9. Subject to the consummation of the Transactions, and excluding
obligations and liabilities included in clauses (ii)(x) and (y) of the
definition of Net Working Capital and Debt reflected in each case in Cineplex
Odeon's Closing Statement or arising under the Documents, the Trust, on behalf
of itself and its Affiliates, hereby acknowledges, releases and discharges, and
indemnities and saves harmless, Cineplex Odeon and the Cineplex Odeon
Subsidiaries and their successors and assigns from all actions, causes of
action, suits, debts, dues, sums of money, accounts, claims and demands owed by
Cineplex Odeon and the Cineplex Odeon Subsidiaries to the Trust and its
Affiliates by reason of any matter, cause, contract (whether written or oral),
course of dealing or thing whatsoever arising during, or in respect of, the
period on or before the Closing Date. Each of LTM and the Trust hereby
acknowledges and agrees that the release, discharge and indemnification set
forth in this Paragraph 9 excludes any obligations or liabilities of Cineplex
Odeon and/or its Subsidiaries arising or relating to events occurring subsequent
to the Closing Date pursuant to the provisions of the agreements listed on
Schedule A hereto.
10. Whether or not the Transactions are consummated, all costs and expenses
incurred in connection with the Documents and the Transactions shall be paid by
the party incurring such expenses, except as expressly provided herein.
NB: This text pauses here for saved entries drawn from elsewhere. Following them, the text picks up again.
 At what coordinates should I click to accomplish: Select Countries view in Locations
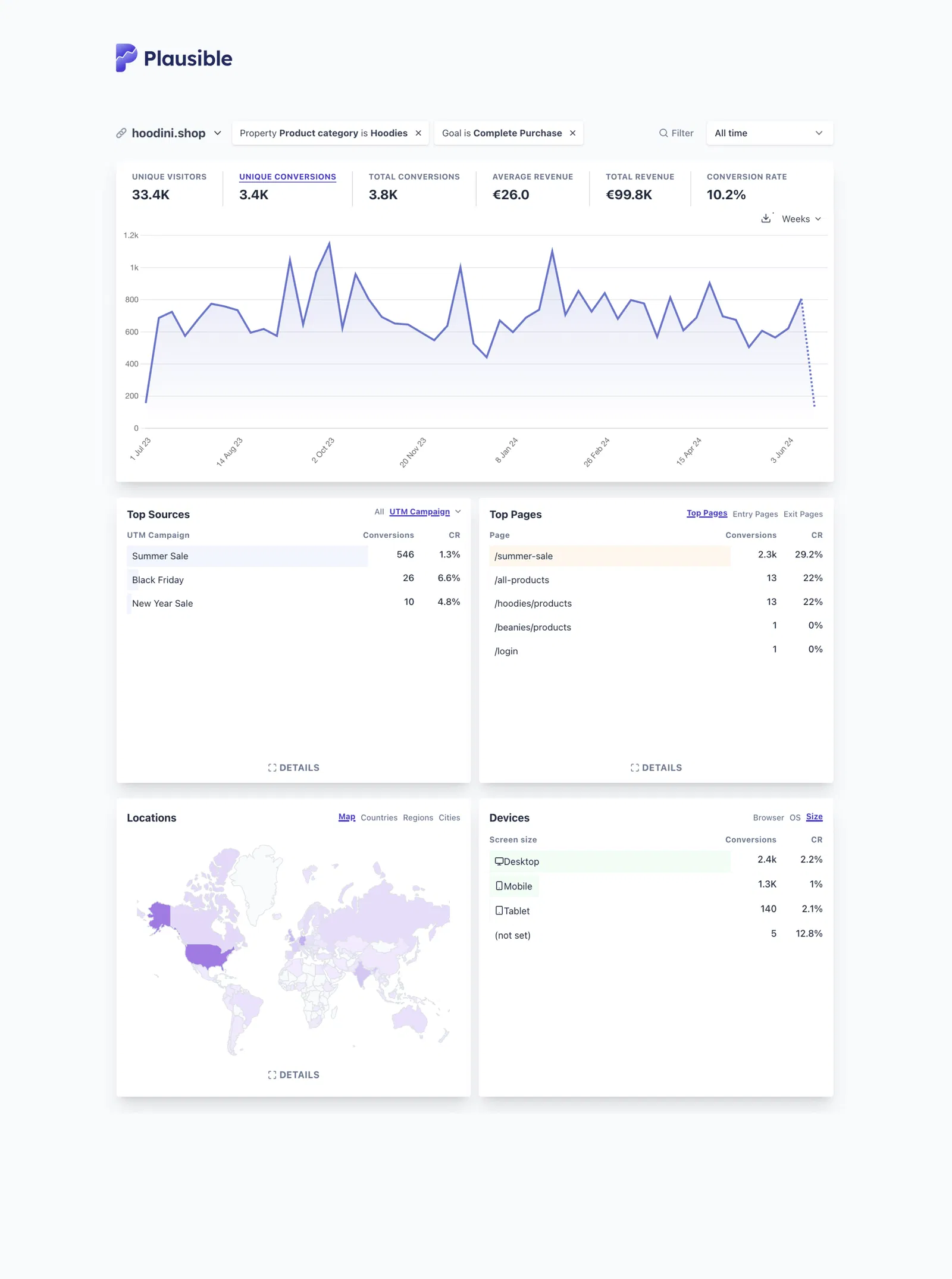(379, 817)
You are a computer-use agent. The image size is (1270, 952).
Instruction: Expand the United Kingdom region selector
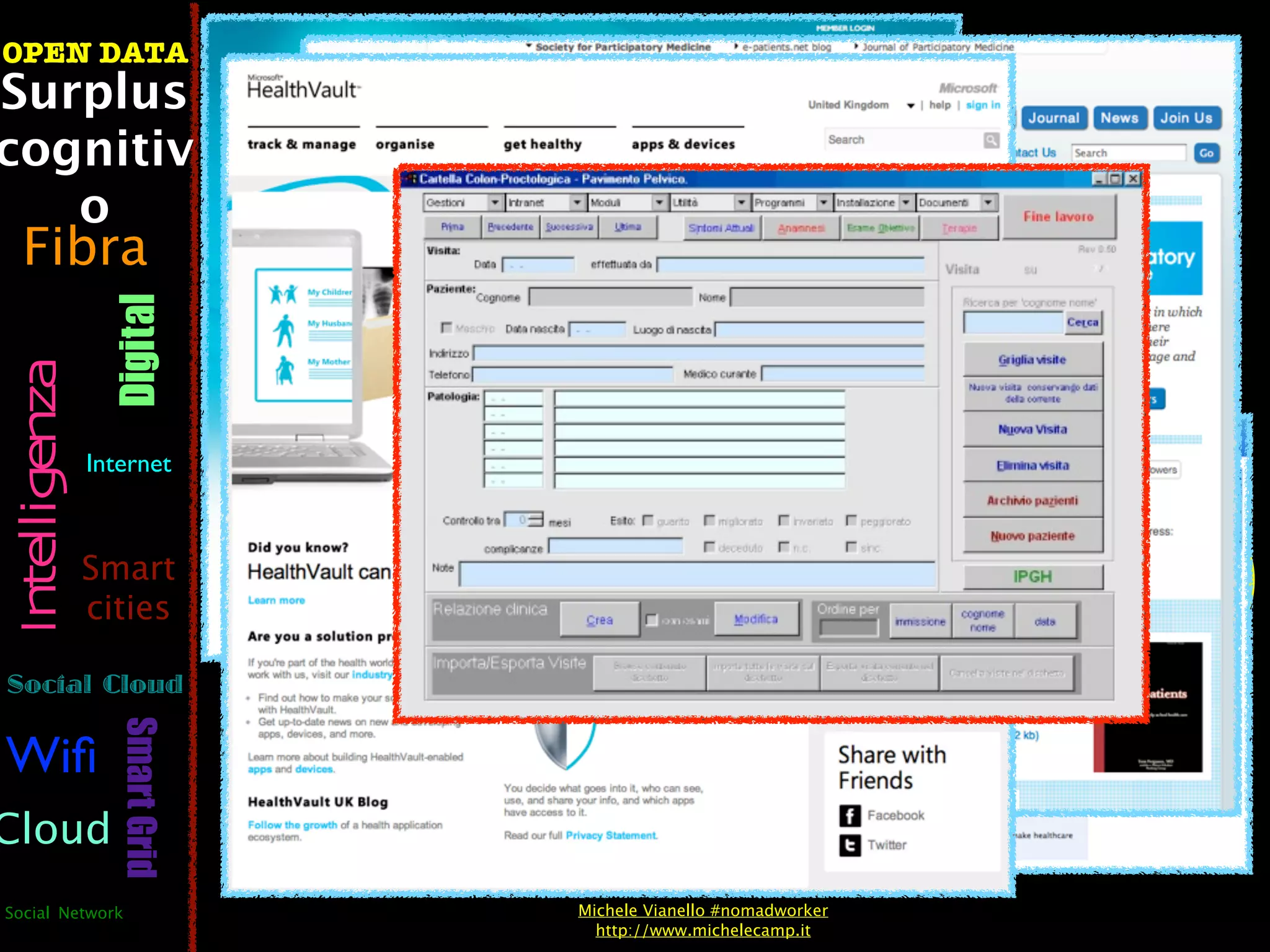(x=910, y=106)
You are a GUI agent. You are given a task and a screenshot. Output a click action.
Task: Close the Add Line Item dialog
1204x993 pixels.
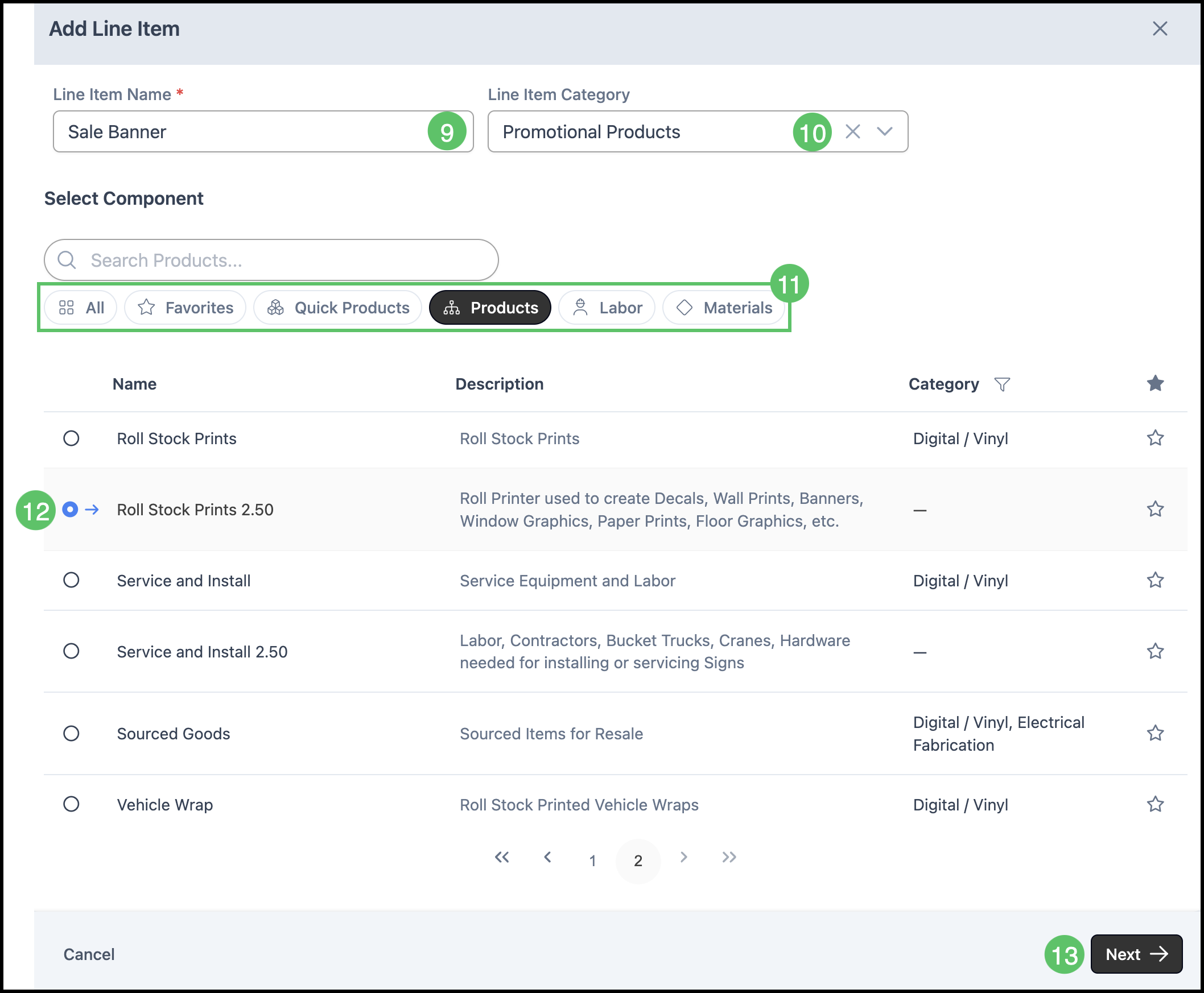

If the
Transactions are consummated, LTM shall reimburse the Trust for all reasonable
out-of-pocket expenses and fees paid or payable by or on behalf of Trust or any
of its Affiliates, whether incurred prior to, on or after the date of this
Letter Agreement, in connection with the Transactions; provided that such
amount, together with the amount payable to Universal under Section 7.3 of the
Universal Subscription Agreement, shall not exceed US$1,000,000. Such
reimbursement shall be made on the Closing Date in immediately available funds
to a bank account that the Trust shall designate in writing to LTM no less than
three business days prior to the Closing Date.
Please indicate your agreement and assent to the foregoing by executing
this Letter Agreement where indicated below.
Very truly yours,
LTM HOLDINGS, JNC.
/s/
------------------------------
Name:
Its:
Accepted and agreed:
XXXXXXX XXXXXX XXXXXXXX
FAMILY TRUST
/s/ Date: September 30, 1997
-----------------------------
Name:
Its:
/s/ Date:
-----------------------------
Name:
Its:
Page 16 of 19 Pages
SCHEDULE A
1. Indemnification agreements to be entered into between Cineplex Odeon and
its current directors;
2. Series of agreements between Cineplex Odeon and the CRB Foundation relating
to the screening of the heritage Minutes including, without limitation, the
agreements dated May 14, 1992, December 23, 1994, July 18, 1997, August 14,
1997 and September 25, 1997;
3. The Yonge-Eglinton Cinema limited partnership agreement dated July 31, 1985
and all amendments and ancillary agreements thereto (the "Limited
Partnership Agreement"). For greater certainty, the release set forth in
the Letter Agreement does not include any year end adjustments relating to
the level of Annual Gross Box Office Receipts (as such term is defined in
the Limited Partnership Agreement), attributable in part to the period
prior to the Closing Date; and
4. The Sublease Agreement dated June 1985 between Cineplex Odeon, as
Sublessor, and the Yonge-Eglinton limited partnership, as Sublessee, as
amended through the date hereof, together with year end adjustments.